Après avoir relevé appel la société SOROC s’est effectivement désistée de ce recours.

L’autorité de la chose jugée s’attache désormais au fait :

– que les désordres affectant l’escalier litigieux constatés par l’expert relèvent de la « garantie décennale »,

– que la société SOROC est responsable des désordres affectant l’escalier litigieux.

Il échet en définitive d’avaliser le rapport de l’expert D…pour les raisons sus mentionnées et de confirmer le jugement déféré en ce qu’il qu’il a condamné la société SOROC à payer aux époux X…la somme de 181. 044, 20 euros TTC au titre des travaux de reprise de cet escalier et celle de 49. 348, 87 euros au titre des travaux de remise en état des logements.

Par contre, pour ce qui touche aux différents préjudices nés de l’obligation de libérer les lieux loués durant les travaux, la cour constate que la durée prévisible oscille entre quatre et six mois.

Compte tenu de l’amplitude de cette variable et de l’importance des sommes en jeu, soit plusieurs milliers d’euros, il convient de surseoir à statuer en attente de la réalisation des travaux permettant de connaître leur durée effective et indemnisable.

Le dommage étant en tout état de cause inévitable et important de ce chef, la cour à d’ores et déjà les éléments suffisants pour attribuer aux époux X…une provision de 20. 000 euros.

Il échet de surseoir à statuer également sur les demandes de dommages et intérêts pour préjudice moral, préjudice immatériel et résistance abusive ; l’application des dispositions de l’article 700 du code de procédure civile et les dépens.

PAR CES MOTIFS

Confirme le jugement déféré en ce qu’il déboute la SARL SOROC de sa demande en déclaration de nullité de l’expertise judiciaire produite par monsieur D…, déclare irrecevable la demande de la SARL SOROC tendant à faire reconnaître une quelconque responsabilité des époux X…, condamne la SARL SOROC à réparer seule l’entier préjudice des époux X…concernant les désordres affectant l’escalier de leur immeuble sis à FEURS.
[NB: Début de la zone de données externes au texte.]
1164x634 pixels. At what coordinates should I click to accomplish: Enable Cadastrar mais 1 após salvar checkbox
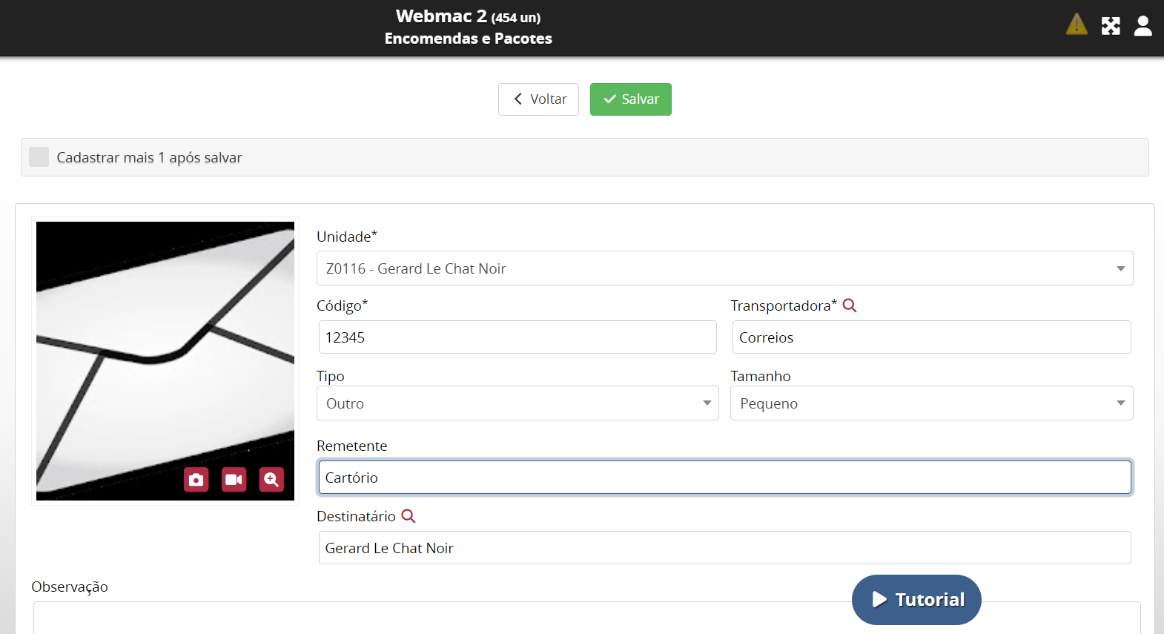point(39,157)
Le réforme pour le surplus et statuant à nouveau,

Condamne la SARL SOROC à payer aux époux X…la somme de181. 044, 20 euros TTC au titre des travaux de réfection de l’ouvrage et la somme de 49. 348, 87 euros TTC au titre de la remise en état des logements.

Dit et juge que cette indemnité sera revalorisée selon l’évolution de l’indice du coût de la construction en prenant pour indice de base janvier 2009, date du dépôt du rapport de l’expert judiciaire D….

Ordonne le sursis à statuer concernant les différents préjudices liés à l’obligation de quitter les lieux durant les travaux.

Dit et juge que l’instance devant la cour sera reprise à l’initiative de la partie la plus diligente à l’issue de ces travaux, la cour prenant en considération au titre du montant des réparations la durée réelle d’accomplissement de ces travaux attestée par le maître d’oeuvre de l’opération, la preuve contraire étant réservée au besoin à l’entreprise SOROC.

Condamne avant dire droit et à titre provisionnel sur ce point la société SOROC à payer aux époux X…la somme de 20. 000 euros.

Réserve à l’issue de la présente procédure l’examen des demandes de dommages et intérêts, article 700 du code de procédure civile et dépens.